Helper T-lymphocytes are the key players of the adaptive immune response. They are involved in the activation of B-cells and cytotoxic T cells for antibody production and killing infected target cells, respectively. All three proteins were subjected to the IEDB MHC-II epitope prediction module for HTL prediction. A total of six highest immunogenic epitopes of 15-mer were selected based on their percentile rank and IC₅₀ values. Also, all these epitopes showed positive scores on IFNepitope server output (Table 2 ). B-cells are the main components of humoral immunity during the adaptive immune response that produces antibodies, which recognize antigens. Therefore, it was necessary to predict B-cell epitopes before vaccine designing. ABCpred was performed for predicting B-cell epitope, and a total of 9 epitopes with top scores from the three proteins were considered for the vaccine (Table 3 ).

Table 2.

Predicted HTL specific epitopes and their percentile rank obtained from IEDB.

S. No.	Protein name	Epitope	Percentile rank	SMM align IC50 (nM)	Allele	IFN-γ Inducer score
1.	Nucleocapsid protein	GTWLTYTGAIKLDDK	0.58	15	HLA-DRB1*07:01	3
		AALALLLLDRLNQLE	0.61	17	HLA-DRB4*01:01	1
2.	Membrane glycoprotein	NRFLYIIKLIFLWLL	0.12	31	HLA-DRB4*01:01	1
3.	Surface spike glycoprotein	EFVFKNIDGYFKIYS	0.17	10	HLA-DRB5*01:01	2
		ITRFQTLLALHRSYL	0.26	2	HLA-DRB5*01:01	3
		ATRFASVYAWNRKRI	0.49	10	HLA-DRB5*01:01	0.56

Table 3.

Predicted B-cell binding epitopes with their probable score and start position.
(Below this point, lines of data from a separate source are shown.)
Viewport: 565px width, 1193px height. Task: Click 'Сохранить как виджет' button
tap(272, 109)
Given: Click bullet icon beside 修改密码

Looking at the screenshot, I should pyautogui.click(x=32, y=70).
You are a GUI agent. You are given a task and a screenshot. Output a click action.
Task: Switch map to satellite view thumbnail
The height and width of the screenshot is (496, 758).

Sl. No.	Protein Name	Epitope	Position	Score
1	Nucleocapsid protein	TRRIRGGDGKMKDLSP	91	0.94
		KSAAEASKKPRQKRTA	249	0.93
		EGALNTPKDHIGTRNP	136	0.93
2	Membrane glycoprotein	RSMWSFNPETNILLNV	107	0.89
		SFRLFARTRSMWSFNP	99	0.88
3	Surface spike glycoprotein	YACWHHSIGFDYVYNP	6149	0.96
		VVKIYCPACHNSEVGP	365	0.96
		TLKGGAPTKVTFGDDT	814	0.95
		TSRYWEPEFYEAMYTP	5304	0.94

CTL epitopes are essential for inducing MHC-I cellular immune response by neutralizing virus-infected cells and damaged cells via releasing cytotoxic proteins like granzymes, perforins, etc. The CTL epitopes were predicted for all selected proteins using the NetCTL 1.2 server. Here, A2, A3, and B7 supertypes were considered for prediction as they cover at least 88.3% of the total ethnic population. Eighteen epitopes with a combined score of >0.75 were finally considered for the vaccine (Table 4 ). All the selected HTL, CTL, and B-cell epitopes were subjected to the ToxinPred module to screen for their toxicity. Supplementary Table 1 shows that all epitopes chosen for the vaccine were non-toxic.

Table 4.

Predicted CTL epitopes for A2, A3, B7 super types.

S. No.	Protein Name	Supertype	Epitopes	Score
1	Nucleocapsid protein	A2	LLLDRLNQL	1.2648
			GMSRIGMEV	1.0266
		A3	KSAAEASKK	1.4421
			KTFPPTEPK	1.4314
		B7	FPRGQGVPI	1.6470
			KPRQKRTAT	1.6339
2	Membrane glycoprotein	A2	GLMWLSYFI	1.3055
			FVLAAVYRI	1.2094
		A3	LSYFIASFR	1.4994
			RIAGHHLGR	1.2901
		B7	LPKEITVAT	1.1745
			RLFARTRSM	0.9882
3	Surface spike glycoprotein	A2	YLQPRTFLL	1.5152
			KIADYNYKL	1.4347
		A3	RLFRKSNLK	1.7563
			GVYFASTEK	1.4615
		B7	SPRRARSVA	1.5619
			IPTNFTISV	1.5619

3.3. Subunit vaccine designing

A total of 6 HTLs, 18 CTLs, and 9 B-cell epitopes derived from the three proteins were used to design the subunit vaccine (566 amino acid residues) against SARS-CoV-2 (Supplementary Fig. 1). The human β-defensin 1(68 amino acid residues) sequence was added as an adjuvant followed by the HTL, CTL, and B-cell epitopes and linked by specific linkers.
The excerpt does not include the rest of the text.